I admit to being one of the few people who likes wrapping gifts. I’m good at it and I enjoy presenting an attractively wrapped present to someone. Unfortunately, wrapping paper and gift bags are expensive, plus they generate a lot of waste. If you give a lot of gifts, the cost of paper and bows can really add up over a year. I also don’t like the thought of cluttering up the landfill with something that is so disposable. The good news is that there are many alternatives to commercial paper. You just have to be willing to get a little creative. Here are some ideas to get you started:
If you have old fabric lying around, you can use it to wrap a gift. You can either use tape to secure it, or you can tie knots at the corner or in the middle. You can also cut fabric into strips or designs to use as accents on a gift. If you can sew, you can create gift bags from your old fabric.
Reuse Old Wrapping Paper
If you’re careful when removing the paper from gifts you receive, you can save it and reuse it. You can do this with bows, boxes, and gift bags, too. Most bags and papers are still in great condition after one use so they can easily be reused.
For birthday/new baby gifts, it can be fun to wrap presents in the day’s paper. The paper can be carefully removed and kept as a remembrance of the day’s events. You might want to avoid the front page since it can be depressing, but instead use the sports section (for a sports fan) or the entertainment/arts section. The puzzle section can be a good choice for a crossword addict. If you’ve traveled recently, keep some of the papers to give your gifts a different flair.
If you subscribe to (or can find in a magazine exchange) photography or nature magazines, some of the photos are stunning enough to use to wrap small presents. Even fashion magazines can offer great pictures.
The photos on many calendars are gorgeous and make great wrapping paper.
The color Sunday comics are a great choice for wrapping kids’ presents (or for adults who are still kids at heart).
Plain white or brown butcher/craft paper can be decorated or left plain. You can find large rolls in craft stores or warehouse clubs that will last you for quite a while. Let your kids draw on it when wrapping gifts for their friends or family members.
Wallpaper Samples / Leftover Wallpaper
Some stores will give you their old wallpaper sample books when new patterns come in. Or, if you have wallpaper left over from a household project, you can use it for colorful, durable wrapping paper.
Jars, Cans, Boxes
Not everything has to be wrapped with paper. If you have some attractive or plain boxes, you can use those without paper. You can also put small things into Mason jars, clean tubs, or storage boxes you no longer use.

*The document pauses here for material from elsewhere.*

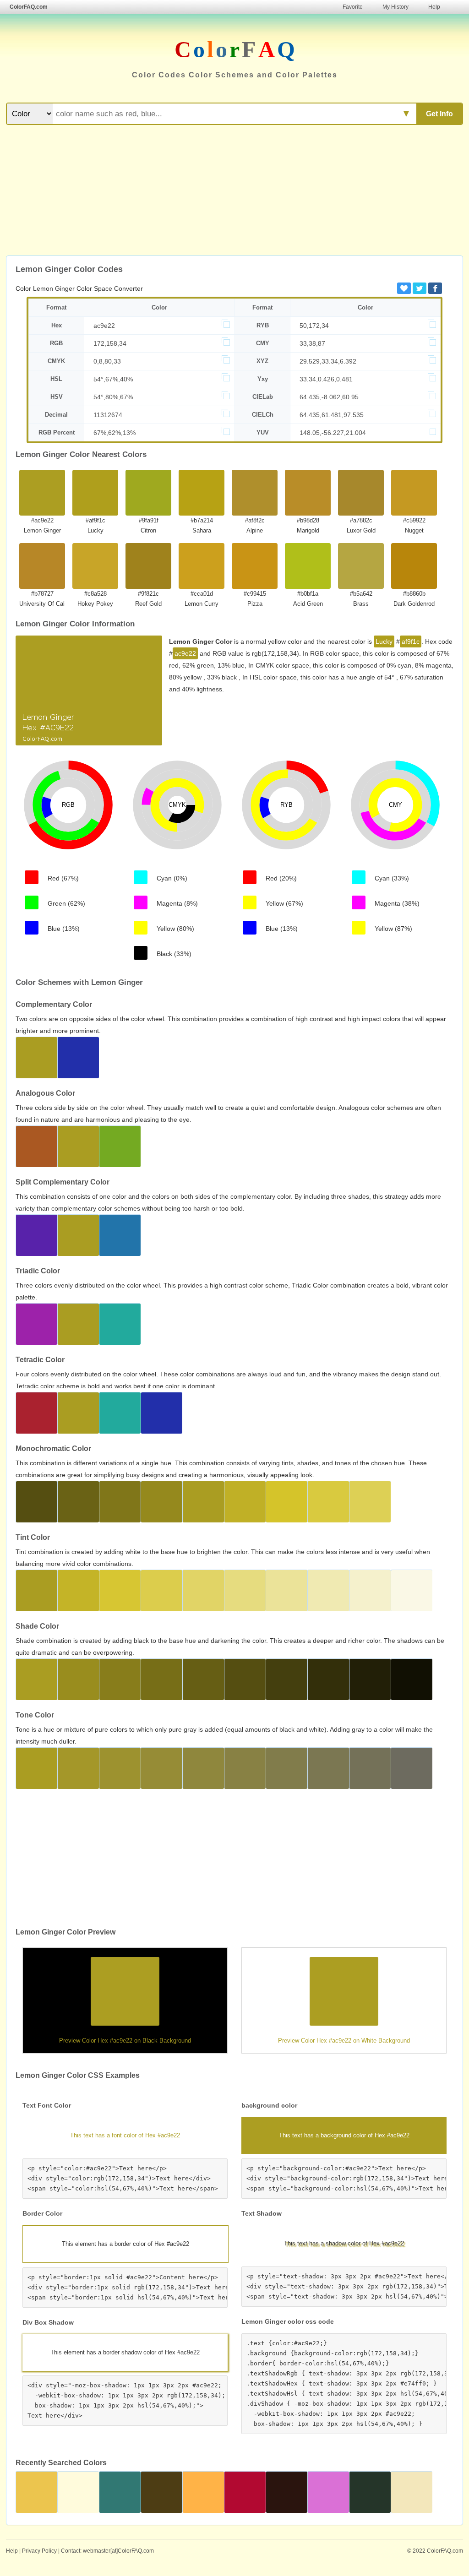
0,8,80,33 (107, 361)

Aluminum foil makes a shiny present. You can also use foil to create bows and accents for other presents.
Plain brown or white grocery bags make sturdy wrapping paper. You can decorate with stamps, stickers, fabric accents, photos, your own drawings (if you’re artistic) or anything else that strikes your fancy. Small, plain bags can be decorated and used for gift bags.
You can place leaves, flowers, or other items between two sheets of waxed paper, iron them to fuse them together and, voila, you have wrapping paper.

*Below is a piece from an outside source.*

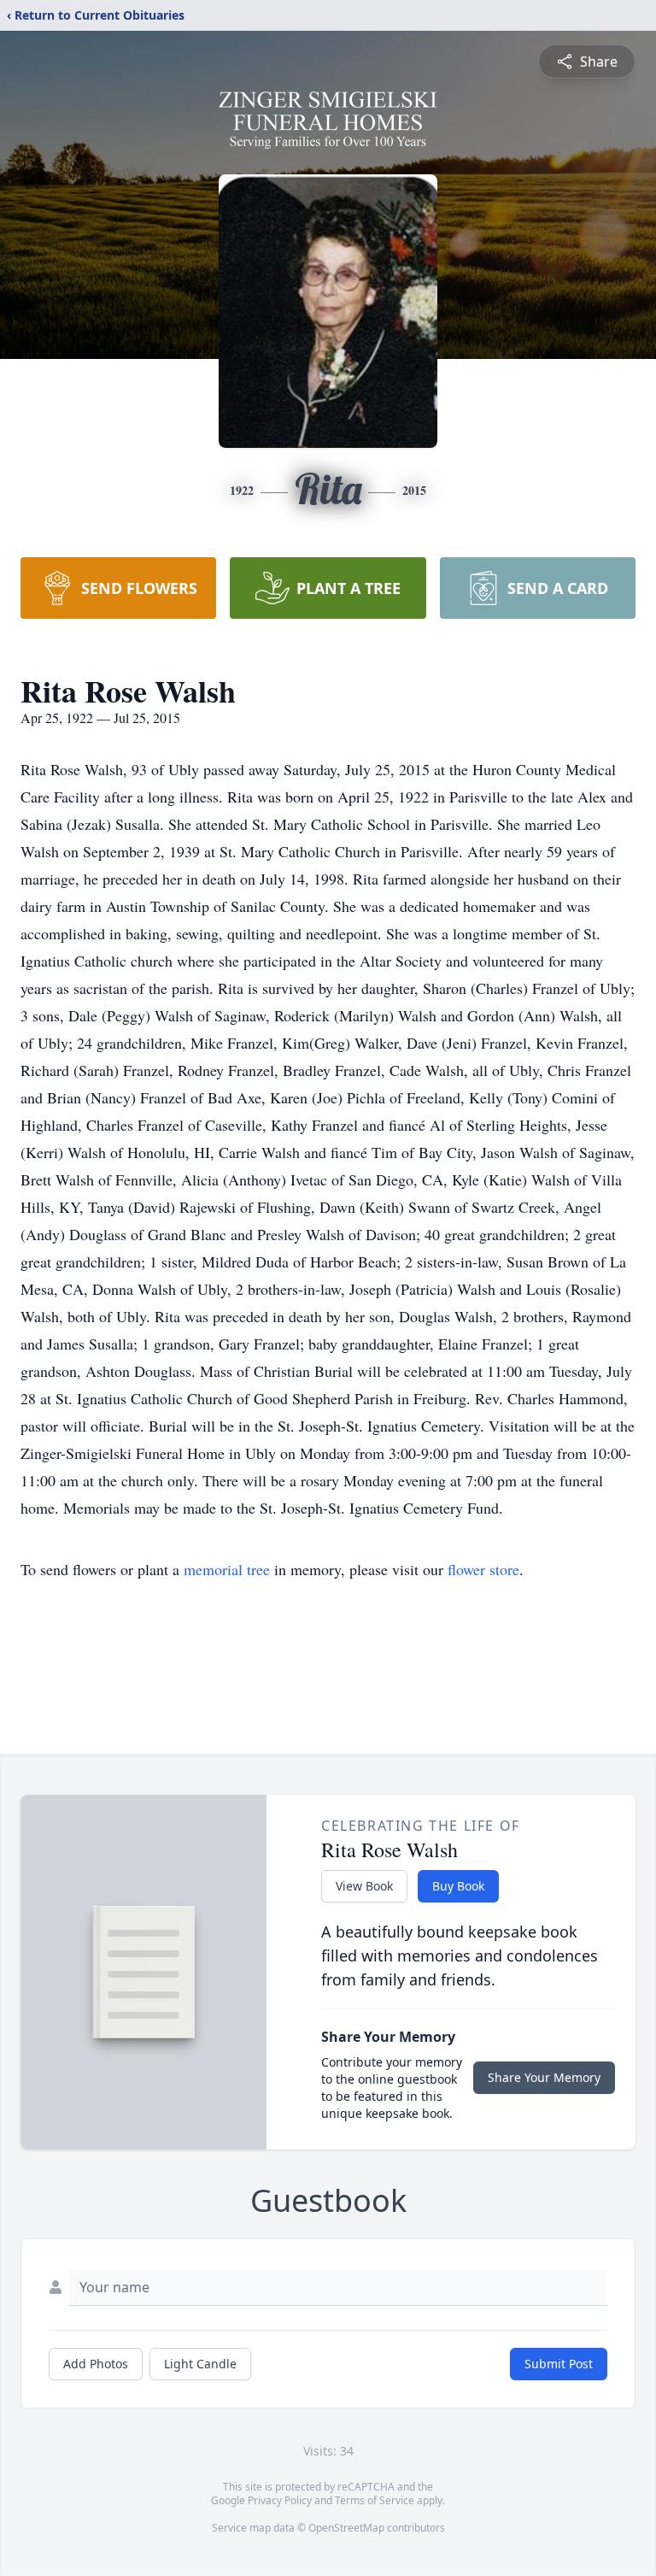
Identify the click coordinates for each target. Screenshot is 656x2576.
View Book (364, 1886)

You can pick up large maps for free at rest areas and tourist information stops. Their large size makes them great for wrapping.
Pamphlets / Brochures
Tourist brochures often include stunning photographs and maps that make for attractive wrapping.
This can be a way to give two gifts in one. Buy a pretty tea towel and use it to wrap another present. The recipient gets the gift and a towel. You can also use this trick to wrap baby gifts in a blanket, or use cloth napkins to wrap a housewarming gift.
Reusable Shopping Bags
This is another “gift within a gift” idea, but you can place your gift inside a reusable bag and your recipient gets the main gift, plus a bag.
Much cheaper than wrapping paper and available in a variety of colors.
Take Out Menus
I’ve gotten some pretty interesting looking menus stuffed in my mailbox and doorframe over the years. These can make whimsical wrapping paper.
Some of the packages that products come in are attractive or kitschy enough to use as wrapping, particularly if you dress them up with some accents.
You Kids’ Artwork
If your kids have drawn a masterpiece on easel-sized paper, you can use the artwork to wrap a gift for a parent or friend.
Bows can be replaced with almost anything. Some ideas: Pinecones dusted with glitter or painted, curling ribbon, yarn, fabric accents, pieces cut from old greeting cards, a drawing of a bow, a sprig of berries, flowers, hair ribbon, beads, photos, postcards, or almost any other material you have.
If you don’t like any of these alternatives, your best bet is to buy wrapping paper on clearance. After major holidays like Christmas and Easter, you can find paper and gift bags marked down. This is great for stocking up for the next holiday, but you can also find “neutral” papers that can be used all year. Often solid colors and non-holiday patterns are marked down along with the holiday specific papers.
Wrapping gifts doesn’t have to mean using expensive store bought paper. There are quite a few alternatives that will work just as well with a little creativity. Not only are some of these less expensive, they can be great in a pinch when you have to wrap something but don’t have regular wrapping paper on hand.